The suicide rates per 100k populations prediction algorithm includes several country-level variables in addition to population demographic characteristics. The model used for prediction is a multiple linear regression model fitted to the training data and tested on the testing data. Random Forests model is also attempted at number of trees of 500. Models are fitted based on 2 different cases. Assessment of the perfomance is based on the value of RMSE.
The following table summarizes the performance of each model at the 2 specified cases:
case1
## # A tibble: 2 × 2
## model rmse
## <chr> <dbl>
## 1 lm 12.4
## 2 rf 6.56
case2
## # A tibble: 2 × 2
## model rmse
## <chr> <dbl>
## 1 lm 12.5
## 2 rf 7.20
The Random Forests model yielded the least value of RMSE and is considered the best model for predicting suicide rates per 100k population. Eliminating data of the year 2016 and of Lithuania did not improve the value of RMSE.
The following graph shows predictions from the linear regression model and the random forests model compared to the true values of suicide rates in the test dataset for each year. The plot shows that annual predictions generated by random forests model are closer to the true value of suicide rates than those predicted by the linear regression model.
test %>% mutate(lm=exp(lm), rf=exp(rf)) %>%
gather(key=valuetype, value=rate, suicide_rate, lm, rf) %>%
mutate(suicides=rate*population/100000) %>%
group_by(year, valuetype) %>%
mutate(rate_year=sum(suicides)*100000/sum(population)) %>%
ggplot(aes(year, rate_year, col=valuetype)) +
geom_line() +
geom_point(size = 2) +
scale_x_continuous(breaks = seq(1985, 2016, 2)) +
theme(legend.position = 'bottom', axis.text.x = element_text(angle = 45))
Additional modeling attempts were made. They are based on the concept of regularization; to penalize the least squares estimates using the parameter lambda to optimize for lambda that minimizes the RMSE. The attempt yielded value of zero for lambda: suggesting that no penalty for the least squares estimates of the model would further enhance the model performance. The attempt is not discussed in the report but it is included in the R script file.

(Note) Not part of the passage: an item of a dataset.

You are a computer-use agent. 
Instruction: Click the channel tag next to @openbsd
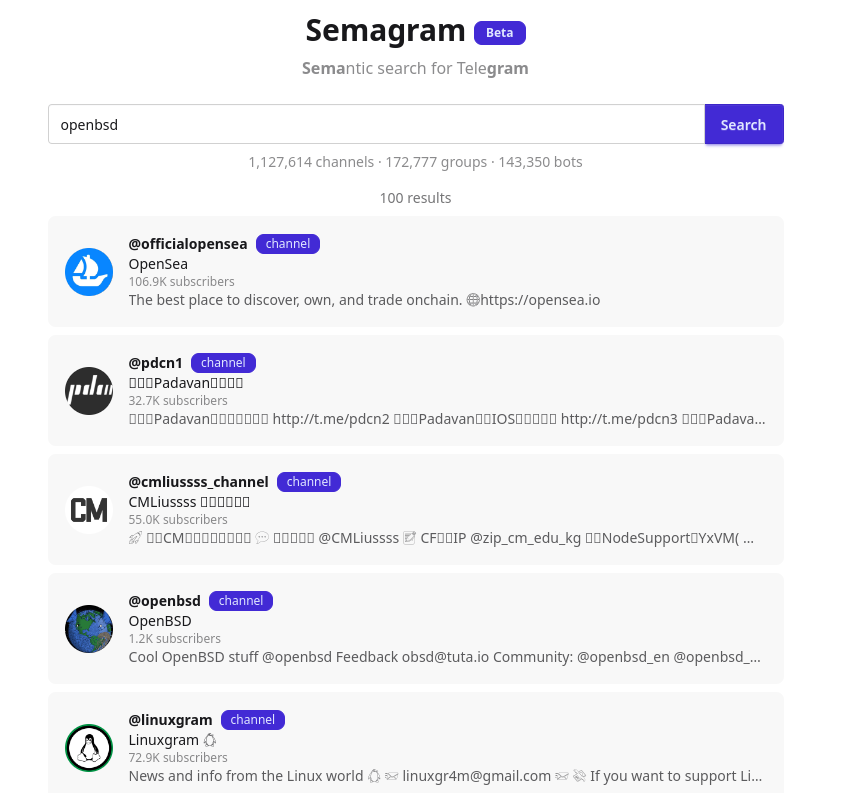241,601
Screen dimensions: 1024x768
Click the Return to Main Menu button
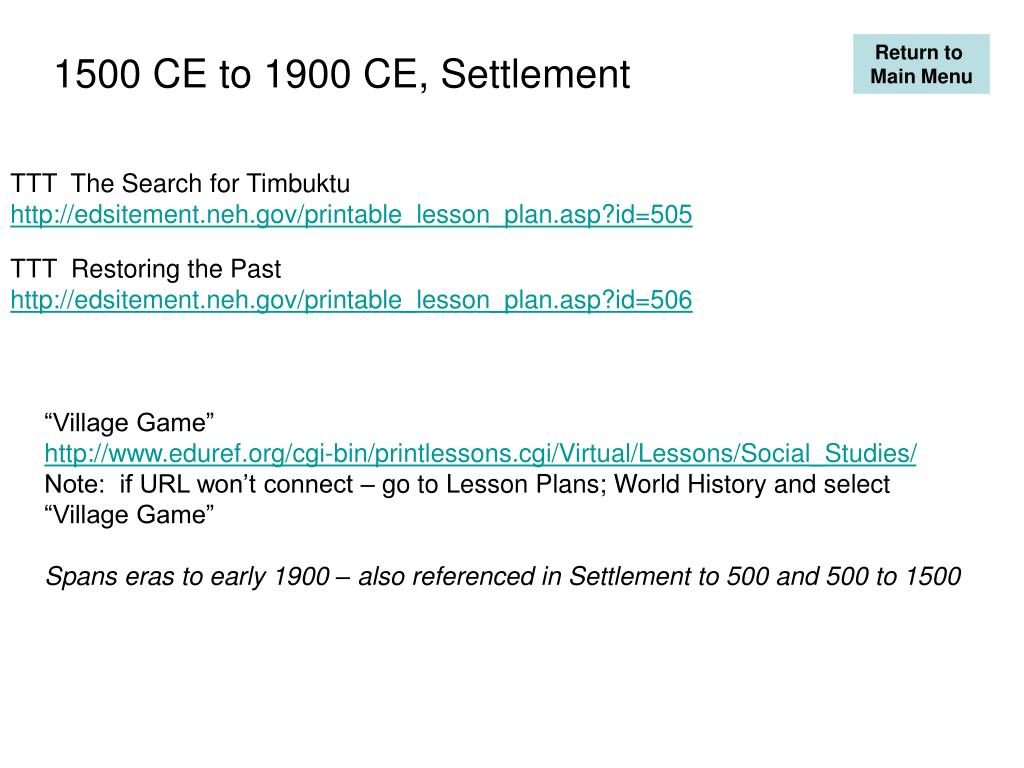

There are other variables that exist in the dataset but not included in the analysis and the modeling. These variables are:
gdp_for_year, which is the GDP of the country at a given year. It is eliminated as it is highly correlated with gdp_per_capita to eliminate multicollinearity in the model. gdp_per_capita was selected over gdp_for_year as it is a better measure for the GDP and wealth of the nations that takes into account population size.
generation, which is a categorical variable for the generation of the population. It is left out as it is highly correlated with age. age is selected over generation to include in the analysis as it more easily and intuitively understood.
HDI.for.year, as over two thirds of the variable is missing.